Interview with David Myers
Local author says we are turning around morally
By Jay Bennett
In the end, Dan Quayle might wind up as nothing more than a historical footnote. What most of us will remember him for is his condemnation of a TV show whose pop cultural significance has already faded from memory.
But when Quayle took single TV mom Murphy Brown to task for her out-of-wedlock childbirth, the word “values” became an instant political and cultural buzzword.
Nearly 10 years later, we are examining—more than ever—the values and morals (or lack thereof) in society.
Dr. David Myers, a Hope College professor, is an expert on the subject. The award-winning researcher and educator has challenged America’s individualism and materialism for much of his 32 years at Hope. He has affirmed the significance of positive traits, committed relationships and religious faith.
Myers has written a dozen books and his most recent, The American Paradox: Spiritual Hunger in an Age of Plenty (Yale University Press, 2000) is about to be released. He will present a lecture on “The American Paradox” at 11 a.m. Jan. 29 at Hope’s annual Winter Happening. Call (616) 395-7860 for location.
You say our culture is sinking morally. Is there a point of no return? Can we turn it around?
“Actually, the post-1960 social recession, as I call it, seems to have bottomed in the early 1990s, so I think the turnaround is already under way. And that’s not to say that trends were all bad from 1960 to the early 1990s. Most of us would regard the increased affluence, technology, human rights, etc. as blessings. Hence “the American paradox”—an ironic mix of northward and southward trends.
Who is most to blame for a moral collapse?
“Who’s not to blame are the individuals and families who are its victims. I lay primary responsibility with the surrounding social ecology, which is a composite of values (materialism and radical individualism) and toxic influence on youth culture, such as from the mass media.
How much of our moral climate depends on who’s leading the country? Some might contend that with a man like Clinton in the White House, it’s no wonder we’re falling down, but it appears we declined during the reigns of more “upstanding” presidents, too.
“These trends crossed the Johnson, Nixon, Carter, and Reagan presidencies…so clearly Bill Clinton is not to blame. Indeed, the recent favorable changes (declining violence and teen pregnancy rates, for example) have occurred during the Clinton presidency. We’re dealing with cultural phenomena here that are bigger than politics. Yet they’re trends that a credible presidential voice could certainly speak to. In announcing his candidacy, Al Gore spoke of “spiritual hunger” in the land, and so—in different words—have Republican candidates.

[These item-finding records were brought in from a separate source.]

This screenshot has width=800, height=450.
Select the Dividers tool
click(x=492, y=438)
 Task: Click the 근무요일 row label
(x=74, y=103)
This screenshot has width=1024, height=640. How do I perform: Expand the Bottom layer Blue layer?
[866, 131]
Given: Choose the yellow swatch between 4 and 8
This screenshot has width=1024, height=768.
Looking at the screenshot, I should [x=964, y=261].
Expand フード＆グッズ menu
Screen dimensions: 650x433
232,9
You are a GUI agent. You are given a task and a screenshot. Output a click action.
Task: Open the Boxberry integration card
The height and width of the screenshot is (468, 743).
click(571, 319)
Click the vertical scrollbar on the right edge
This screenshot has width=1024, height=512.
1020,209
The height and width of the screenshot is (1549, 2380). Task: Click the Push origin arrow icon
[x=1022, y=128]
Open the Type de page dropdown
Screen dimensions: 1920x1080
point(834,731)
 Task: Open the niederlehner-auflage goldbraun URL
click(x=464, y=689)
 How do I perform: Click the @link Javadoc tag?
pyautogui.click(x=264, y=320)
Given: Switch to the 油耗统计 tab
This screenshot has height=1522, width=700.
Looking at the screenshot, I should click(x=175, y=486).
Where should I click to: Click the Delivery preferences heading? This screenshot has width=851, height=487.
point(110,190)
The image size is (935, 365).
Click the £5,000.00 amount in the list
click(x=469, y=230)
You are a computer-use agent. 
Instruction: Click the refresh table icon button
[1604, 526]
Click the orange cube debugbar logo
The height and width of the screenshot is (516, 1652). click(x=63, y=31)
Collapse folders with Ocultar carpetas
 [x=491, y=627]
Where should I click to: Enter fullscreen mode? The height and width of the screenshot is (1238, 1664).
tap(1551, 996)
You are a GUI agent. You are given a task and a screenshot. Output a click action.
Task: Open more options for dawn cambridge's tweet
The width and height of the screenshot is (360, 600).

I’m assuming we can’t reverse the trend until we teach children right or wrong. In your opinion, what’s the best way to do it?
“The knee-jerk response is to point the finger at parents, and to blame them and their troubled kids. But why are kids and families more often troubled today than a half-century ago? To answer that question we’ve got to look at the wider cultural forces that well-meaning parents struggle against today. The recent renewal of character education in public and charter schools is one effort to reverse the trend, as are new efforts at media reform. The laudable aim, methinks, is not more censorship but more citizenship—the sort of citizenship that makes gratuitous violence and impulsive sexuality gauche, just as bigotry has become gauche.
What cultures are doing a good job of averting the kind of moral collapse you describe? In other words, who should we look to for help?
“There’s no place I’d rather live than in America. But having lived for a year in a town in Scotland, I know there are places in the world where communal ‘we’ thinking still makes for strong families and healthy communities.
Are we waiting for another Martin Luther King Jr. to show us the light? Do we need that kind of person in front of us before we can change?
“How did the earlier civil rights, environmental, and feminist movements generate? They had leadership, to be sure, but they also were grassroots movements generated by their times. In The American Paradox, I’m trying to do my wee part to contribute to a new, centrist environmental movement—a grassroots social ecology movement that responds to the social recession of the last 40 years in ways that also value freedom and equality. As retired Notre Dame president Father Hesburgh said in reflecting on this book, “A new millennium calls for a new vision of America.”
How optimistic or pessimistic are you about the future?
“I’m much more optimistic today than I was in the early 1990s when I started working on this project. Social consciousness is awakening. Concern for children is growing. People are questioning what unbridled materialism and individualism have meant for our personal happiness and social health. We are coming to revalue close, committed relationships and faith-rooted meaning and compassion.”
Reprinted with permission of The Paper, January 2000.